The National Union of Journalists (NUJ) has called off planned strike action by members at Johnston Press titles scheduled for tomorrow after the publisher sought help from the High Court by claiming that it doesn’t employ any journalists, reports the NUJ.
Johnston Press spent enormous time and effort putting together a 600-page submission to prove that – despite the JP stamp on the pay slips of staff working on their titles; the JP company handbook issued to all staff; the Johnston Press plc intranet that publishes company-wide procedures including policies on grievance, disciplinary procedure and health and safety; despite the group’s claims in the annual report, in company bulletins and external publications that it employs 1,900 journalists and more than 7,000 employees – that JP “employs no journalists”.
The union will re-ballot 550 members at Johnston Press, who were due to strike in reaction to closure of a pension scheme, a group-wide pay freeze and the introduction of a new content management system.

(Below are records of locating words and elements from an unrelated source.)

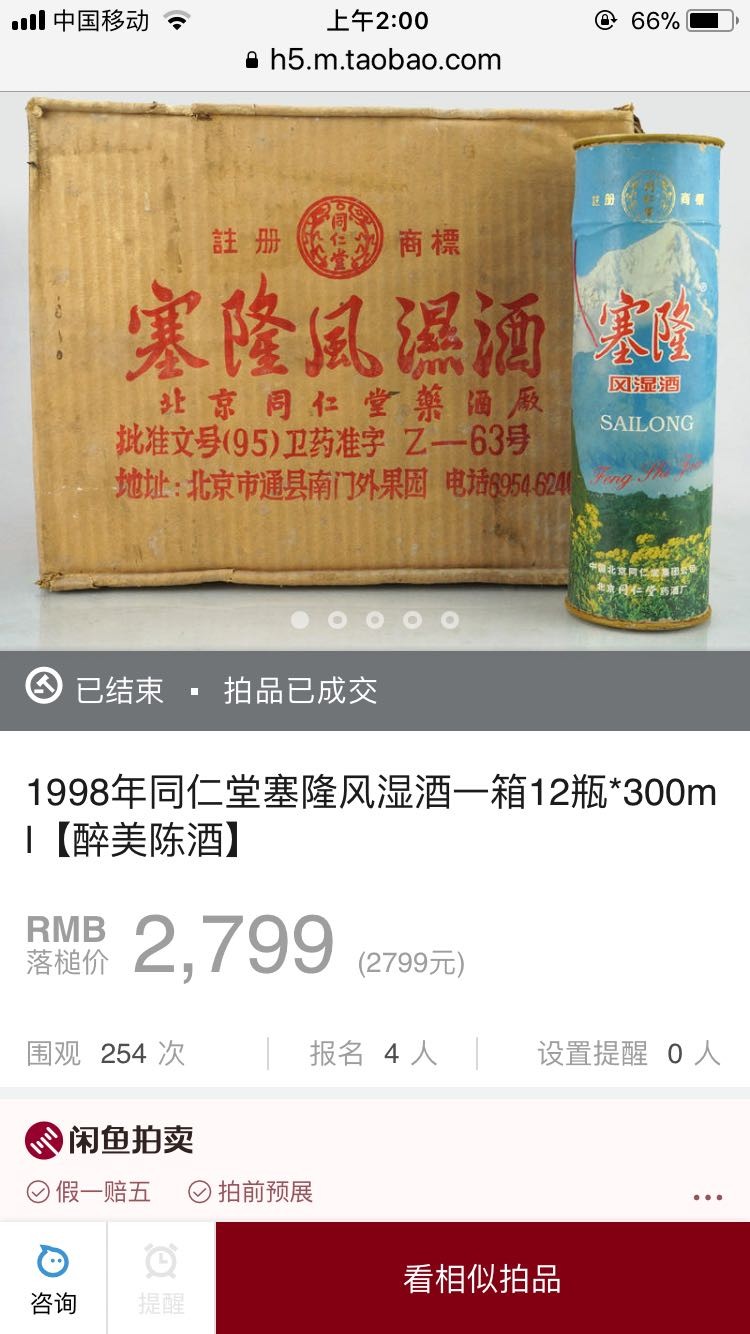Toggle the 设置提醒 auction reminder
Screen dimensions: 750x1334
[620, 1053]
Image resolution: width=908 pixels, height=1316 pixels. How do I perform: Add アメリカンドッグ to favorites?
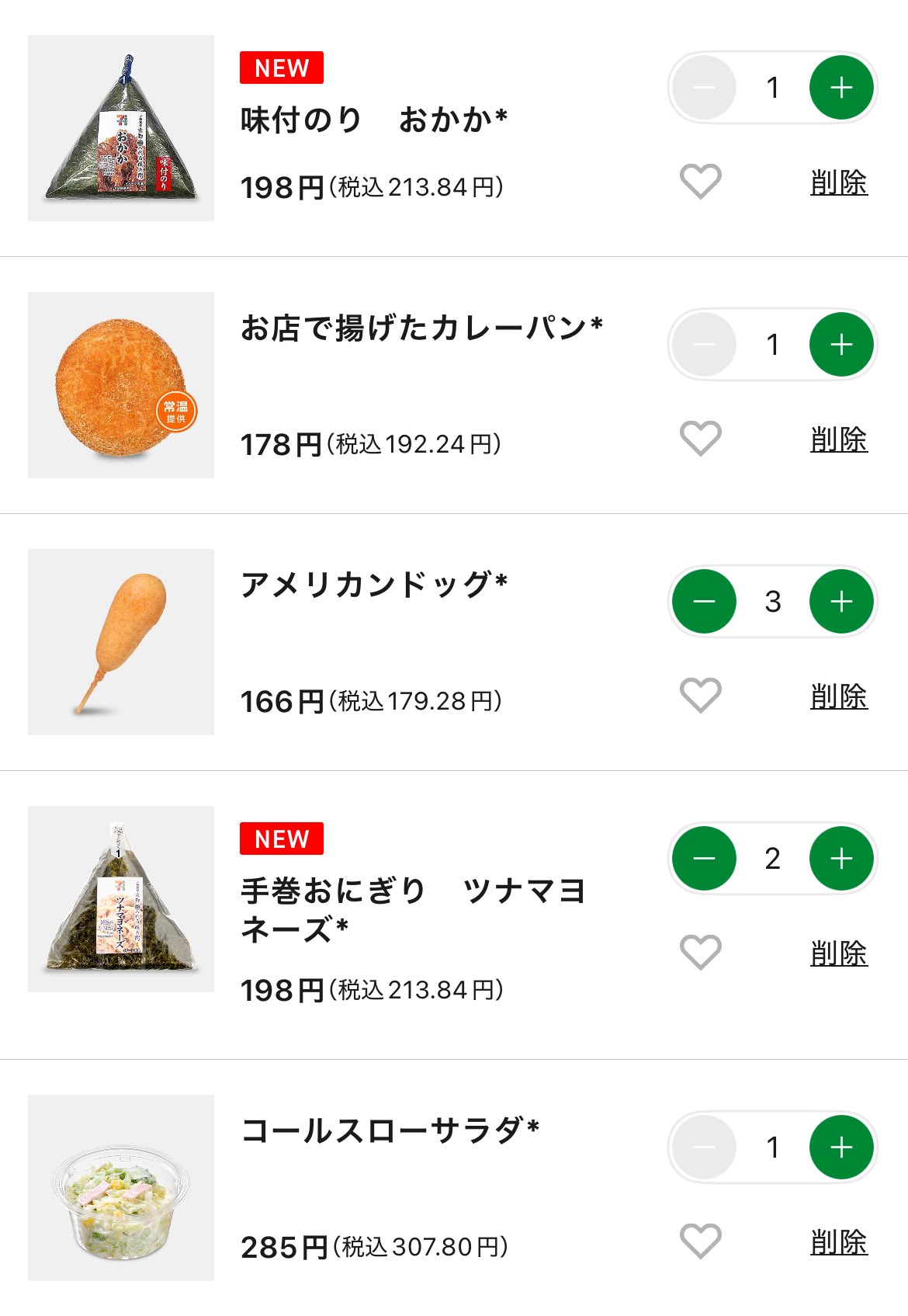pos(700,696)
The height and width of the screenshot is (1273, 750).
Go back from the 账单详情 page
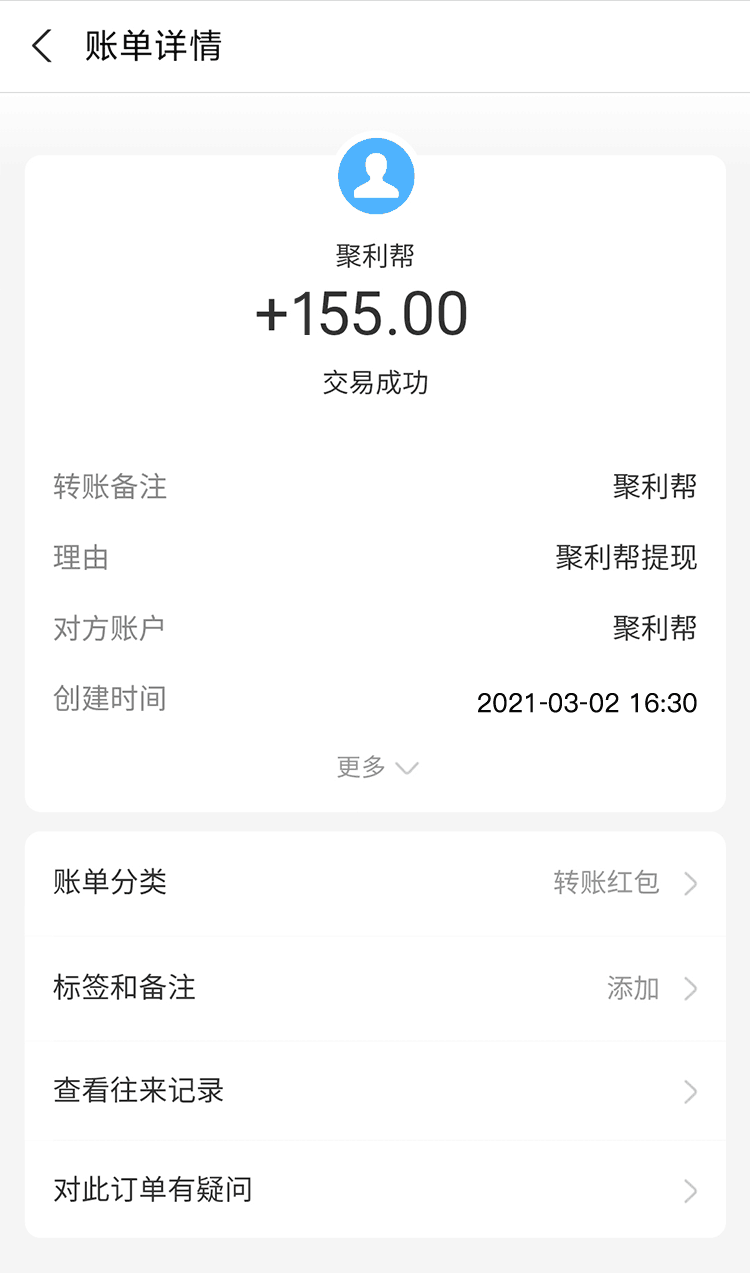point(42,46)
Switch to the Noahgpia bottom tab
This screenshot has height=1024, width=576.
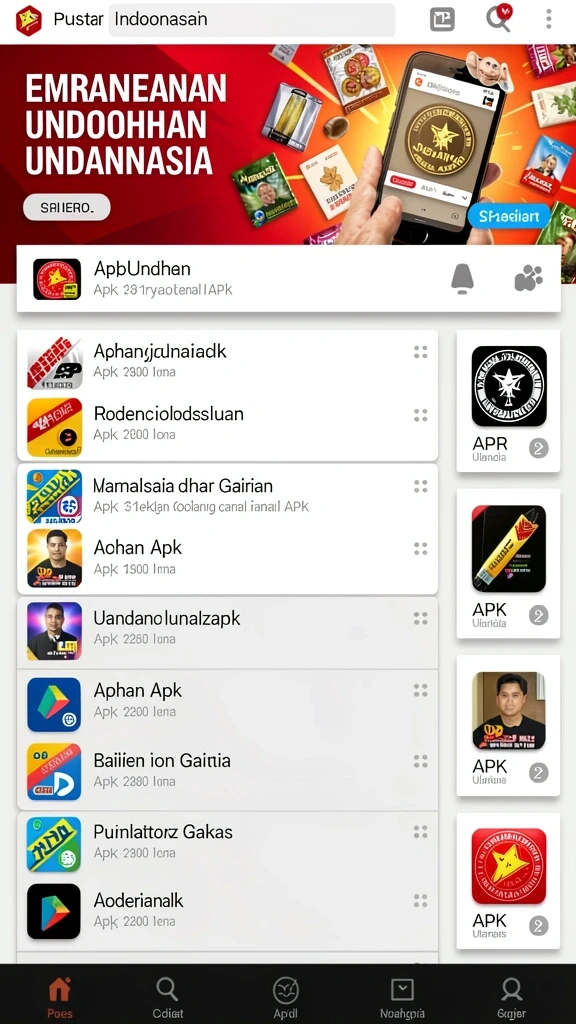coord(402,997)
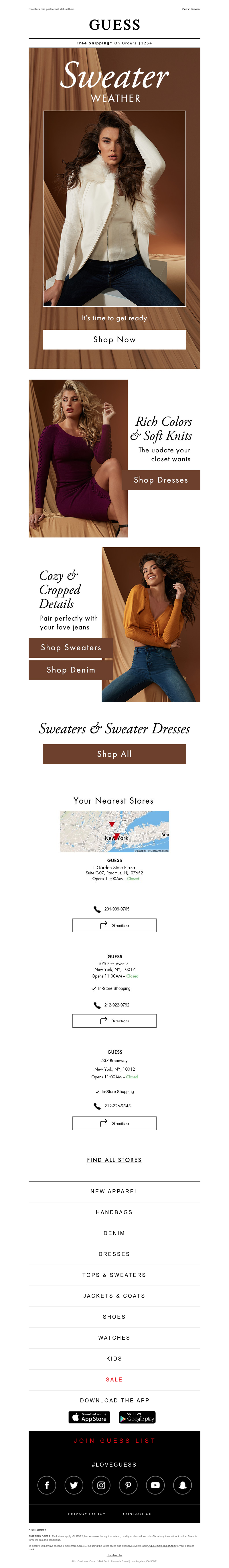This screenshot has height=1568, width=229.
Task: Go to Jackets & Coats
Action: [x=114, y=1296]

Says NUJ general secretary Jeremy Dear:
Johnston Press management’s claim that it employs no journalists would be laughable, did it not have such serious implications for industrial relations in the UK. It’s clearly part of an emerging trend amongst employers to derail democratically agreed industrial action by skilfully exploiting the anti-trade union laws. In this case, by creating a web of subsidiary companies set up as multiple employers, JP management has been able to argue at the High Court that our dispute around group-wide pay and the introduction of a new content management system across the titles is, in fact, a series of identical disputes with JP’s multiple subsidiaries.